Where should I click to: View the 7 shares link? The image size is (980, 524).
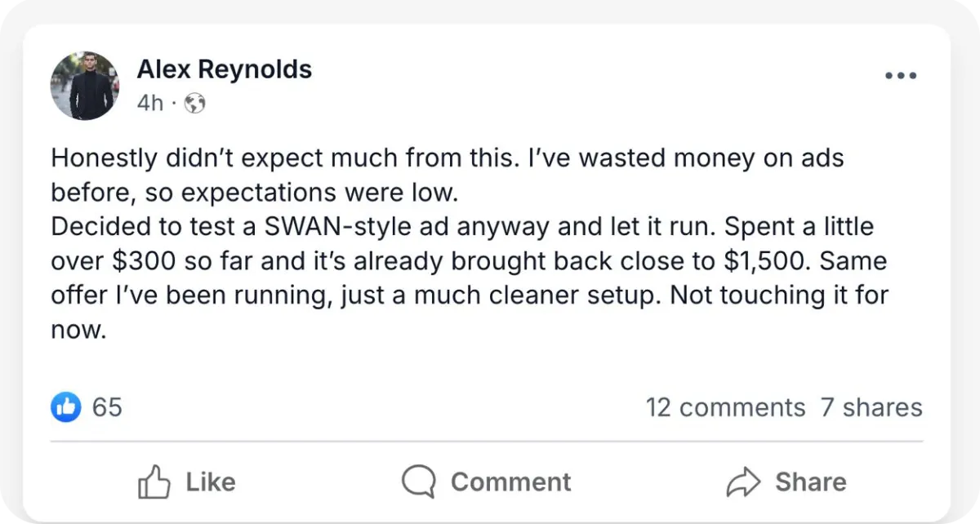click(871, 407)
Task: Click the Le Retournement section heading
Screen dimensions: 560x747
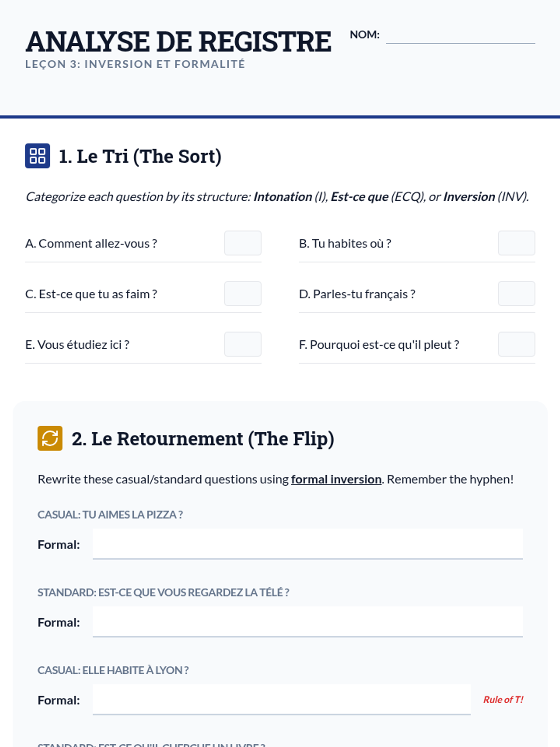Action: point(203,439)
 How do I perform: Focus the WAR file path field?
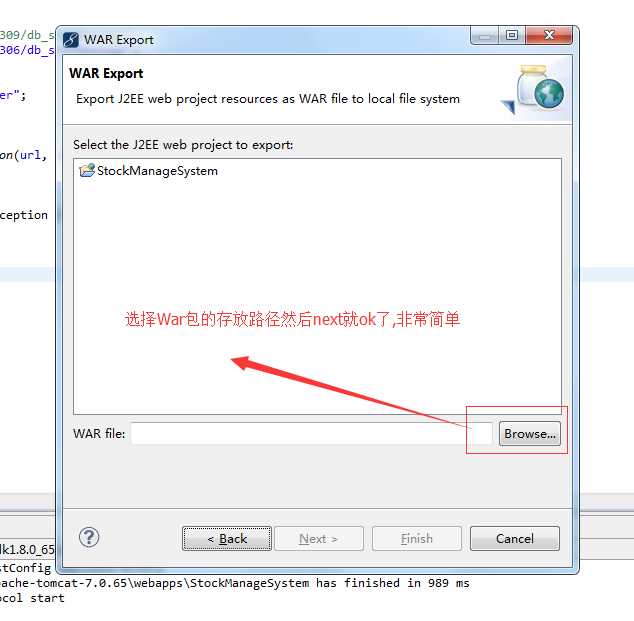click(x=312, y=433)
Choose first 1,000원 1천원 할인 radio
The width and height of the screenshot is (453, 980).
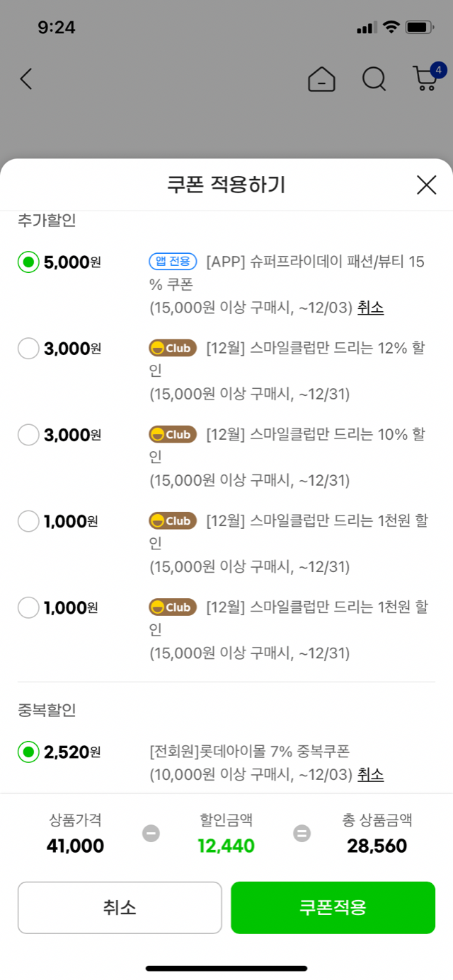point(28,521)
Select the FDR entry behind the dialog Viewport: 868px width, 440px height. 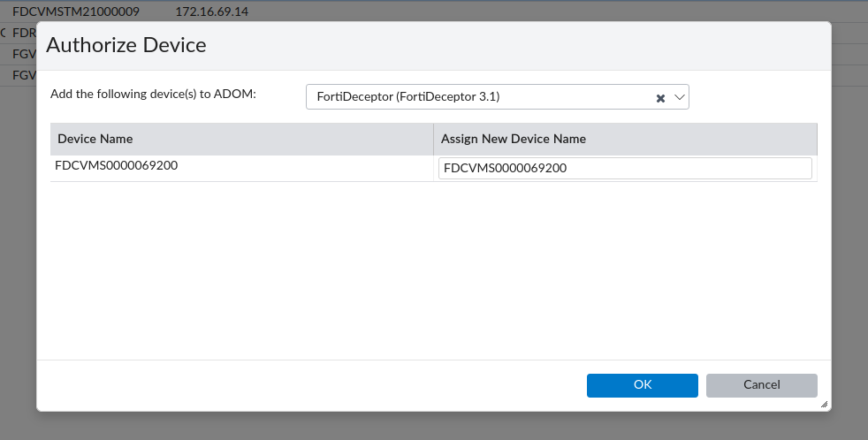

▸ Instructions for the task: The copy must begin with the line containing "Choose first 1,000원 1천원 할인 radio", end with the last line of the material, match each line exactly, and hold no pictures.

▸ Answer below:
Choose first 1,000원 1천원 할인 radio
The width and height of the screenshot is (453, 980).
point(28,521)
Select the FDR entry behind the dialog Viewport: 868px width, 440px height. 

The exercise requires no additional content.